Het is niet zo dat een buitenlandse overnemer per definitie jobs schrapt en technologie wegrooft, ook al geven de media vaak die indruk”

“We verliezen beslissingscentra”, concludeert professor Mathieu Luypaert van het Vlerick Centre for Mergers, Acquisitions & Buyouts, dat de enquête uitvoerde. Een grote verrassing is dat niet. “Geografisch is België een interessante toegangspoort tot Europa, zeker voor Aziatische bedrijven”, zegt Luy- paert. “Denk maar aan de interesse van het Chinese staatsbedrijf State Grid voor onze netbeheerder Eandis. In de omgekeerde richting speelt dan weer politieke onzekerheid een rol. Belgische ondernemers doen vooral overnames in onze buurlanden en in de Verenigde Staten. In die landen zijn er net verkiezingen gehouden, of staan ze voor de deur. Bovendien doen de brexit en Donald Trump grote vragen rijzen omtrent onze toekomstige handelsrelaties met het Verenigd Koninkrijk en de Verenigde Staten.”
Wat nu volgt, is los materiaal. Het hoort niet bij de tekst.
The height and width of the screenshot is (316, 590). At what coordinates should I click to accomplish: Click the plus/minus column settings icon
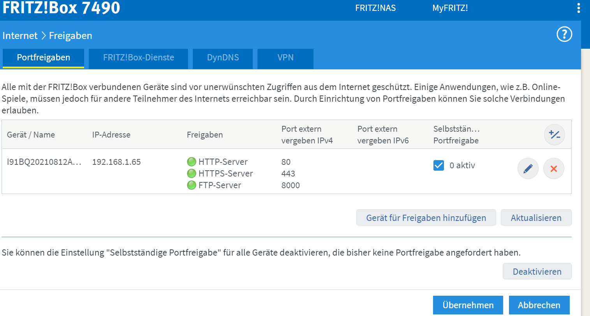pyautogui.click(x=554, y=135)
Maar dat is niet de volledige uitleg, blijkt uit de reacties van de 120 ondervraagde overnamespecialisten, allemaal actief in België. “Ze vinden dat Belgische groeibedrijven te vaak en te vroeg verkocht worden aan multinationals”, zegt Luypaert. “Dat heeft deels te maken met een gebrek aan moed en ondernemerscultuur. Een verkoop biedt financiële zekerheid voor de ondernemer. Anderzijds heeft de komst van een buitenlandse eigenaar ook positieve kanten. Het kan de groei en de internationalisering van het bedrijf bevorderen. Maar we mogen niet blind blijven voor de keerzijde. De lokale tewerkstelling wordt een stuk onzekerder bij een buitenlandse overname, en het is niet goed voor ons ondernemersimago.”
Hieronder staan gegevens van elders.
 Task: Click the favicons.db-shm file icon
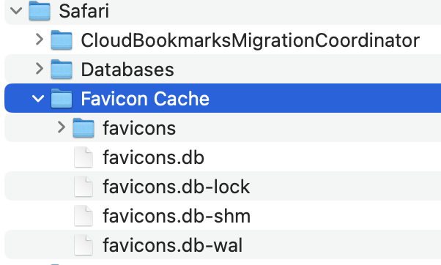[x=84, y=215]
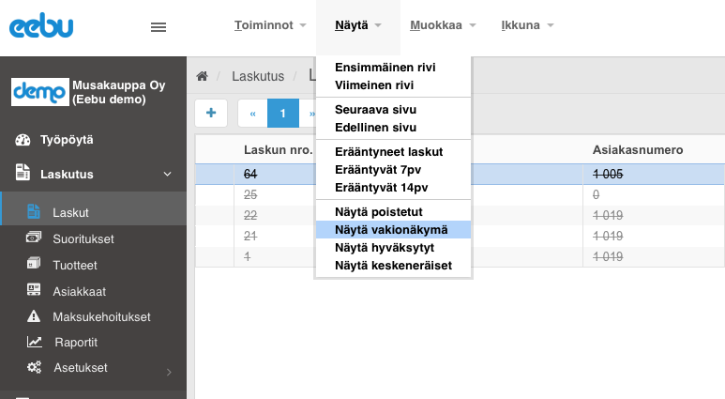Screen dimensions: 725x399
Task: Click the home breadcrumb icon
Action: tap(202, 76)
Reden tot paniek is er niet, volgens Veerle Catry, partner bij het advieskantoor BDO Belgium. “Het is niet zo dat een buitenlandse overnemer per definitie jobs schrapt en technologie wegrooft, ook al geven de media vaak die indruk. Als het Duitse BASF zijn Gentse vestiging CropDesign opdoekt en honderden banen verloren gaan, klinkt het: ‘Zie je wel.’ Maar er zijn evenveel voorbeelden van het omgekeerde, waarbij Belgische bedrijven baat hebben bij een buitenlandse overnemer, omdat die het bedrijf de mogelijkheid geeft om zijn technologie verder te ontwikkelen bijvoorbeeld.”

Aantrekkelijke waardering

“We verliezen beslissingscentra.”© DEBBY TERMONIA

De Belgische bedrijven zijn aantrekkelijk geprijsd, en ook dat verklaart de grote buitenlandse interesse. De waardering van het gemiddelde bedrijf haalt 6,4 keer de operationele cashflow, de zogenoemde multiple. “In vergelijking met onze buurlanden is dat een redelijk niveau”, zegt Luypaert. “Al is de waardering aan een opmars bezig. In 2013 bedroeg de gemiddelde multiple 5. Wie dus zijn bedrijf verkoopt, krijgt vandaag een meeropbrengst van 1,4 keer de operationele cashflow. Dat is niet niks.”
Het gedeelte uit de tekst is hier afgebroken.